TEXT EXCERPT >>
[Start of Attachment]

An alternative pathway of pancreatic acinar fluid and protein secretion is mediated by secretin and vasoactive intestinal peptide (VIP). By stimulating their respective Gα G-protein-coupled receptors an increase in cAMP is observed, which in turn increases PKA activity, leading to secretion [78, 89].

3.3. Molecular mechanisms of acinar cell secretion

In response to stimulation with ACh and CCK, acinar cells secrete an isotonic, plasma-like, protein-rich fluid containing Na+, Cl and H+, which is later modified by the ductal cells to form the final fluid [69, 70, 74]. Both secretagogues stimulate mechanisms that cause Ca2+ oscillations in the cytosol of acinar cells, which is a signalling mechanism for both fluid and enzyme secretions [9092].

The fluid secretion of acinar cells is a result of ion transport across the basolateral and apical membranes, as well as paracellular transport mechanisms [9092]. The driving force for acinar cell fluid secretion stems from the Na+/K+-ATPase located on the basolateral membrane and from the trans-cellular ion gradient it creates. The Na+/K+/2Cl co-transporter NKCC1 on the basal side is responsible for approximately 70% of the Cl uptake for subsequent secretion by the pancreatic gland. The Ca2+- and voltage-activated K+ maxi-K channel on the basolateral membrane and others set the acinar cell membrane potential close to the K+ diffusion potential. The membrane potential, in turn, serves as the electromotive force for Cl exit at the apical membrane. Along with the above-mentioned basolateral transport proteins, the Na+/H+ exchanger NHE1 and the AE2 isoform of the Cl/HCO3 exchanger family also play a role in basolateral Cl- uptake. Both NKCC1 and NHE1 also provide Na+ for the Na+/K+-ATPase and regulate intracellular pH, keeping it at about pH = 7.2 [90, 93]. Luminal secretion of Cl occurs via a voltage- and Ca2+-activated Cl channel TMEM16A/Ano1. As Cl flows through the cell into the lumen of the acinus, Na+ follows via the paracellular pathway. The subsequent osmotically driven water flow is mediated by aquaporin AQP1 [70, 74, 93].

[End of Attachment]

ABOUT THIS TASK >> Copy the part of the pancreatic secretion text starting with "3.3. Molecular mechanisms" and going on through "enzyme secretions [9092].", changing "secretagogues" to "stimulating agents". The lines that come next have nothing to do with this.

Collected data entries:
[Start of Attachment]

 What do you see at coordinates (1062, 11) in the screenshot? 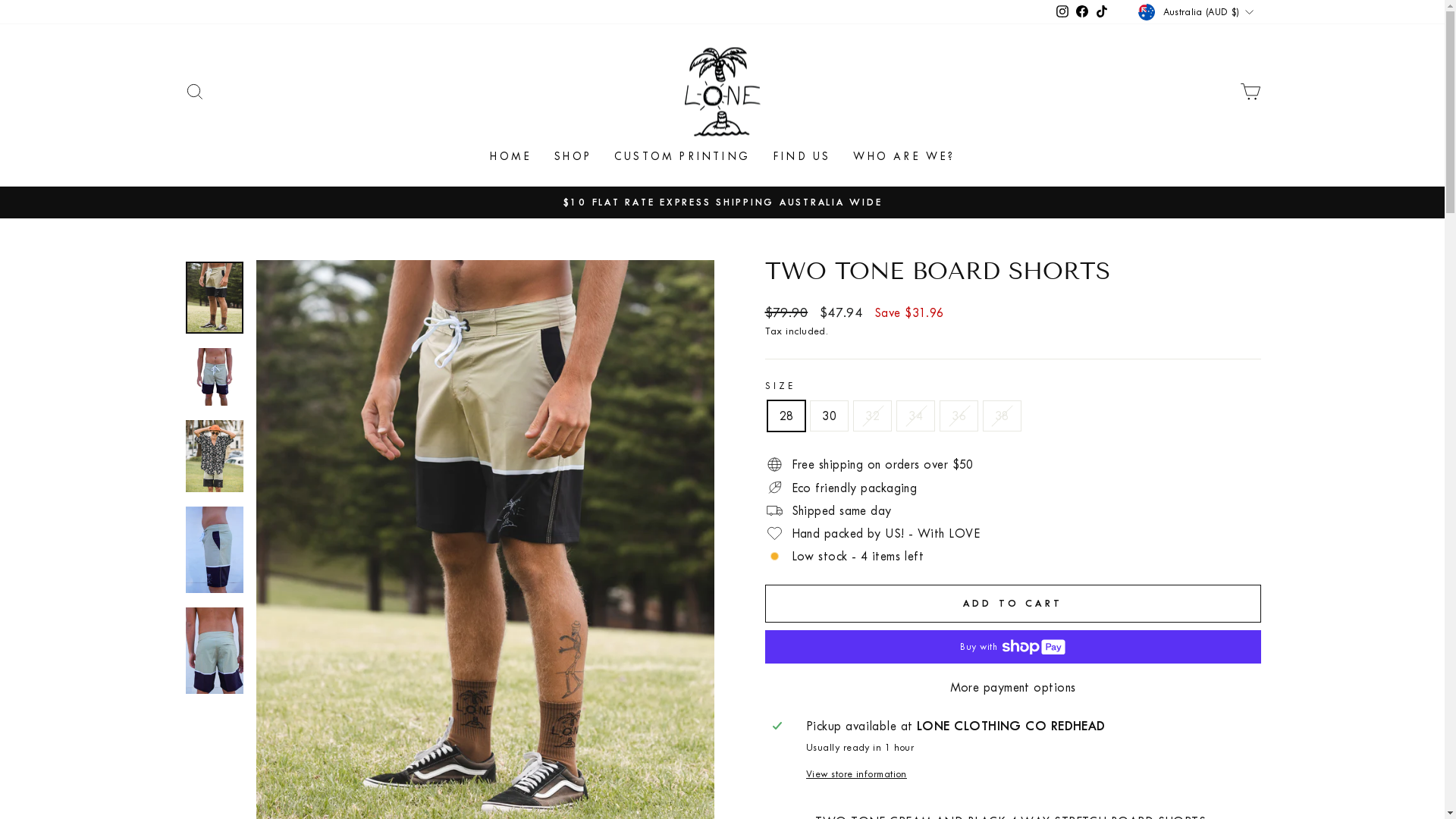
I see `'Instagram'` at bounding box center [1062, 11].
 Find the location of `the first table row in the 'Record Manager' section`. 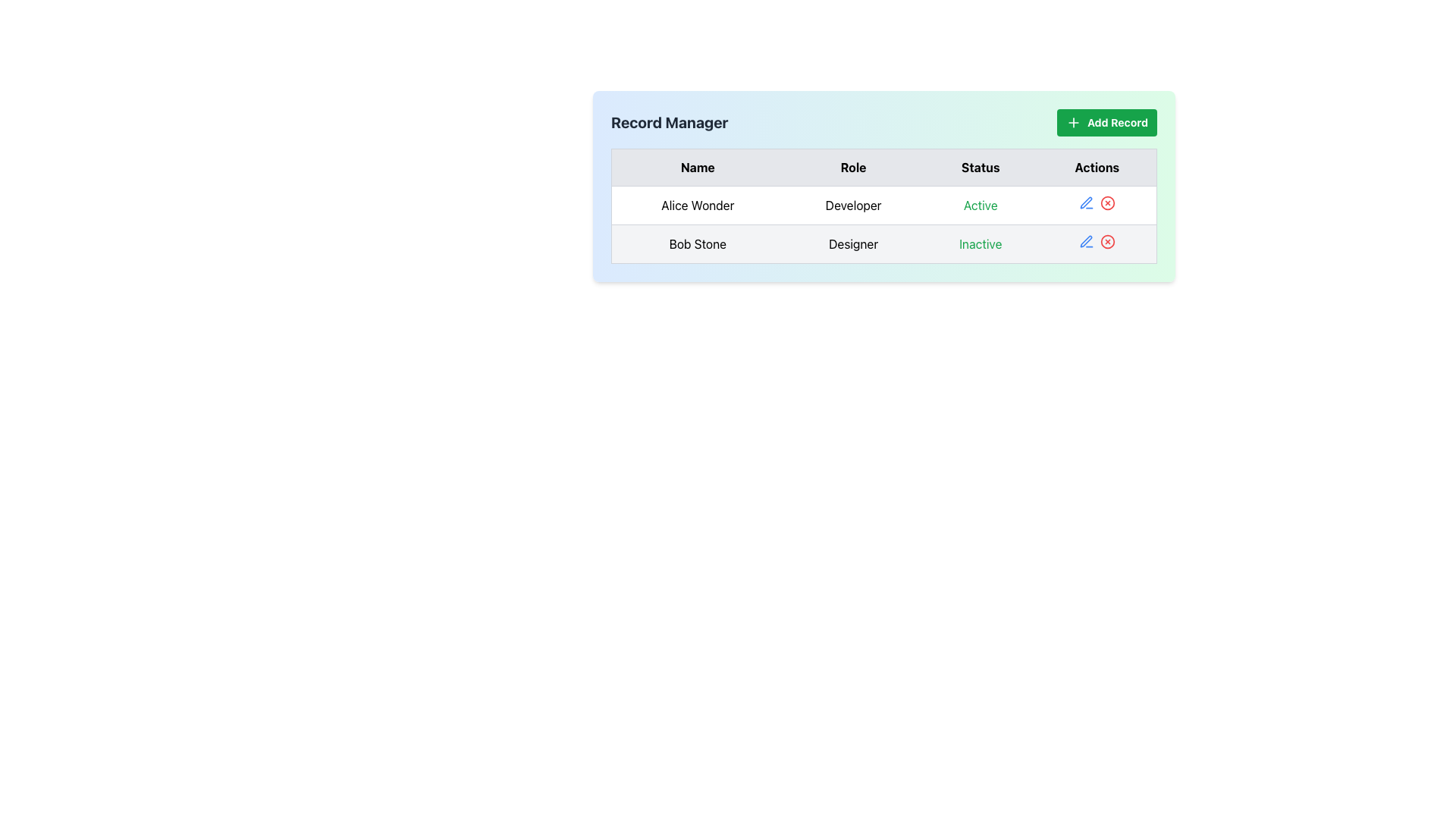

the first table row in the 'Record Manager' section is located at coordinates (884, 205).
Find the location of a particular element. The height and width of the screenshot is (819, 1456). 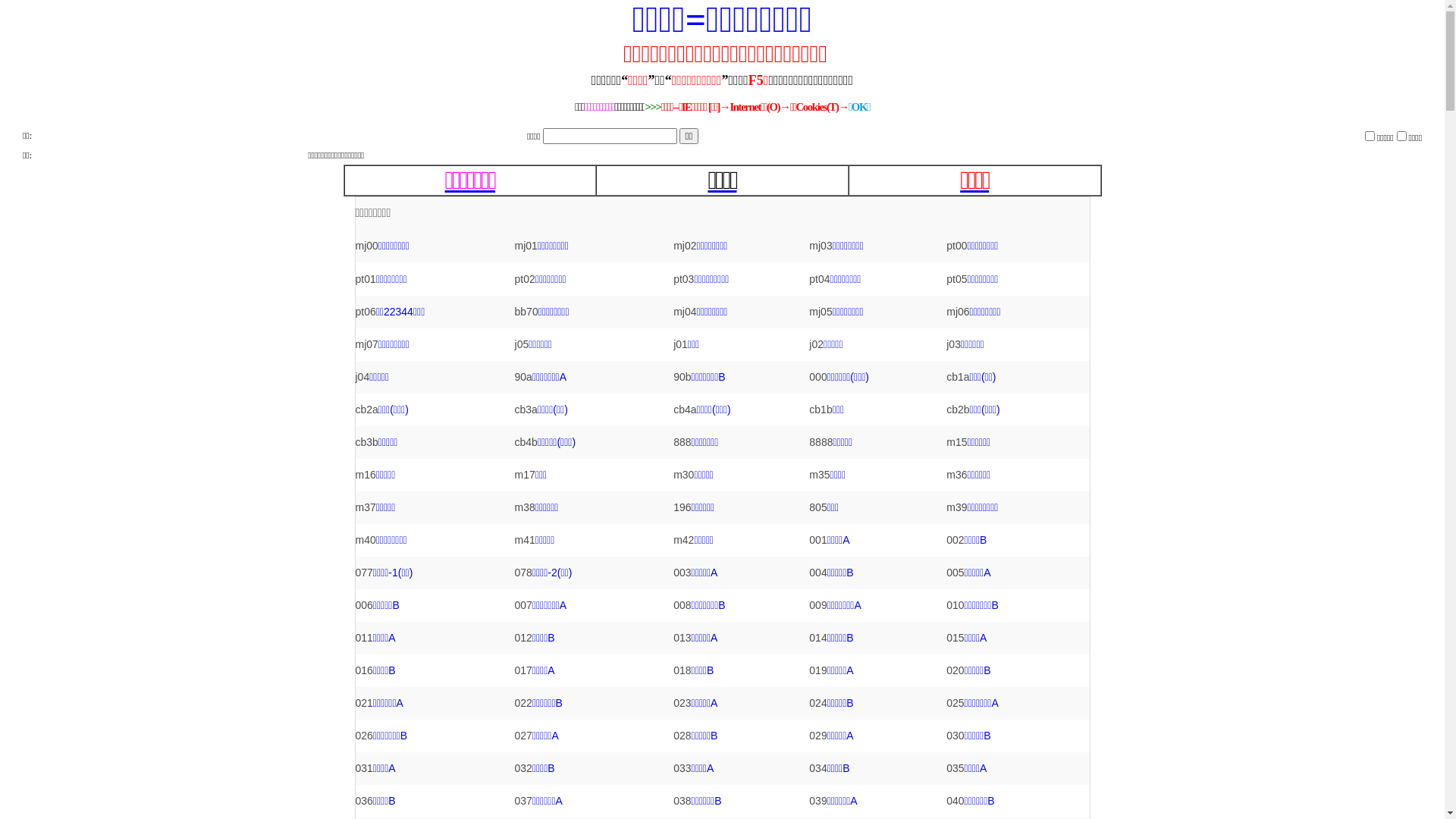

[End of Attachment]

RESPONSE TO THE EXERCISE >>
3.3. Molecular mechanisms of acinar cell secretion

In response to stimulation with ACh and CCK, acinar cells secrete an isotonic, plasma-like, protein-rich fluid containing Na+, Cl and H+, which is later modified by the ductal cells to form the final fluid [69, 70, 74]. Both stimulating agents stimulate mechanisms that cause Ca2+ oscillations in the cytosol of acinar cells, which is a signalling mechanism for both fluid and enzyme secretions [9092].